Minggu, 02 Agustus 2015

Teknologi Nasional dan Konsumtivisme Bangsa

sumber foto Tempo.co

Tidak akan kita pungkiri, transformasi teknologi dan informasi dewasa ini membentuk kelas tersendiri dalam kehidupan masyarakat. Namun apa penyebabnya? Pada dasarnya, setiap era memiliki budayanya tersendiri. Mengutip Goerge Ritzer mempunyai definisi tersendiri terkait fenomena ini. Dia menggambarkan bahwa teori-teori sosial menjadi cikal dari perubahan era di dalam masyarakat.
Dalam pergeseran era tersebut pasti ditandai oleh berbagai elemen penunjang. Faktornya bisa terjadi karena pelbagai permasalahan yang terjadi di lingkup masyarakat.
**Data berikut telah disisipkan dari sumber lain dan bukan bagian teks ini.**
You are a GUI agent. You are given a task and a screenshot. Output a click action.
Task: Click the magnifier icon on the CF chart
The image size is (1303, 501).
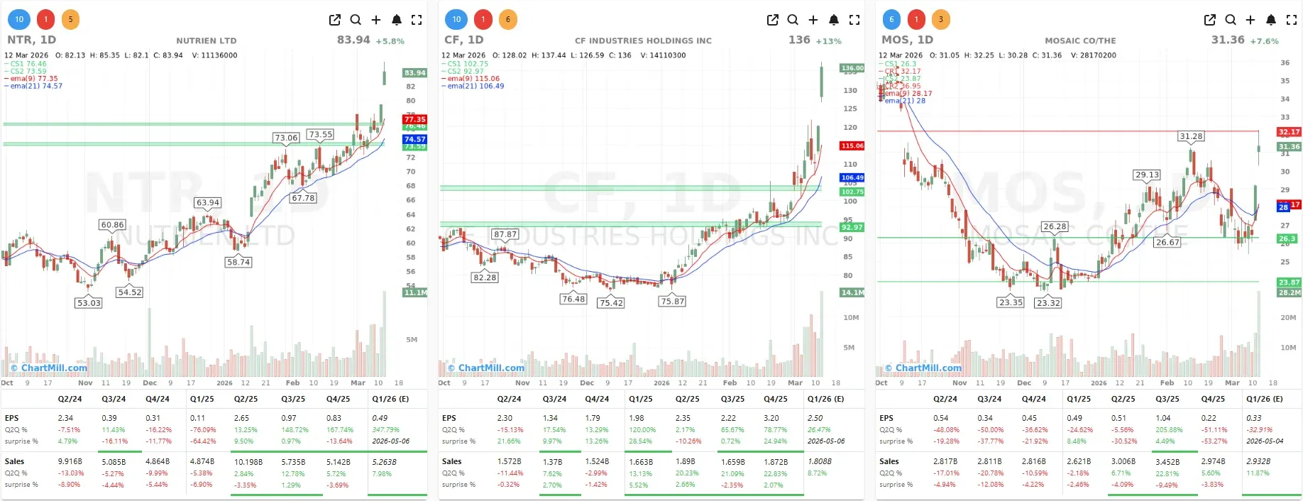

Seperti yang terjadi pada awal abad ke-21 ini, peran teknologi telah menggeser kebudayaan dan bahkan sosial politik masyarakat. Satu indikasi yang sederhana adalah ketergantungan manusia akan ponsel. Dalam perkembangannya, alat komunikasi ini bahkan telah menjelma sebagai piranti gaya hidup, life style.
Intelektual biasanya menyebut sebagai konsumtivisme modern. Adam Smith menggambarkan bahwa komoditas yang dibutuhkan masyarakat memiliki karakterial material yang sanggup memenuhi kebutuhan manusia. Ini biasanya digunakan untuk mengekspresikan eksploitatif di antara orang sebagai obyek relasi di antara obyek-obyek.
Tidak heran jika dewasa ini berbagai produk teknologi sudah menjadi kebutuhan dasar masyarakat. Perkembangan kecanggihan gadget, kendaraan, dan berbagai teknologi aplikatif lainnya bukan hanya sebagai kebutuhan semata, melainkan hedonisme. Industri memanfaatkan ini sebagai pangsa pasar yang potensial. Jika begitu, jangan terkejut jika kita merasa masyarakat membeli mobil atau ponsel karena kecanggihan tawaran fiturnya.
Data dari Kementerian Perindustrian 2012 lalu mencatat bahwa penjualan mobil setiap tahunnya lebih dari sejuta kendaraan. Ditambah penjualan motor yang membumbung hingga 8 juta kendaraan per tahun. Belum lagi bicara tentang gadget, hampir dalam setahun ada beberapa kali keluaran produk baru yang diburu masyarakat.
Sayangnya angka yang fantastis ini belum bisa mengangkat perekonomian masyarakat. Justru ini menjadi beban karena hanya menjadikan masyarakat yang konsumtif. Meminjam orasi Wali Kota Surabaya, Tri Rismaharini dalam setiap kesempatan, masyarakat hanya menjadi penonton di negeri sendiri.
Kita sempat takjub saat Mantan Presiden Ke-3, Profesor B.J. Habibie pada 10 Agustus 1995 silam membuat langkah berani dengan membuat pesawat. Pesawat yang dinamakan N-250 Gatotkaca ini menjadi momentum dimulainya Kebangkitan Teknologi Nasional. Pada awalnya, penetapan Hari Kebangkitan Teknologi Nasional dimaksudkan untuk menekankan dan menanamkan kesadaran bangsa sejak usia dini akan pentingnya pengembangan ilmu pengetahuan dan teknologi.
Tujuannya pasti untuk mewujudkan pembangunan nasional yang berkesinambungan. Dalam artian, berdikari secara ekonomi. Mampu menjadi tuan di negeri sendiri, menciptakan lapangan pekerjaan, dan mewadahi kreativitas anak bangsa untuk mengembangkan teknologi. Ini adalah satu di antara indikator pencapaian kesehjateraan masyarakat.
Hematnya, ini yang menjadi pemikiran para intelektual kita sampai saat ini. Dalam beberapa kesempatan, fakta ini memang sudah menjadi ‘makanan’ ringan dalam pengantar sebuah diskusi. Pada akhirnya, kritik-kritik yang berkembang kebanyakan hanya menjadi hegemoni dalam kelas program studi masing-masing disiplin ilmu.
Kita berharap permasalahan ini bisa terpecahkan dengan cara sinergitas. Mengajak berbagai elemen masyarakat baik pemerintah maupun kaum intelektual berpikir dalam satu meja. Kemudian merumuskan dan menganalisa segala kemungkinan yang akan berkembang di kemudian hari. Diskusi ini, kami anggap lebih efektif jika insan pers dilibatkan untuk ikut tercenung dalam berpikir.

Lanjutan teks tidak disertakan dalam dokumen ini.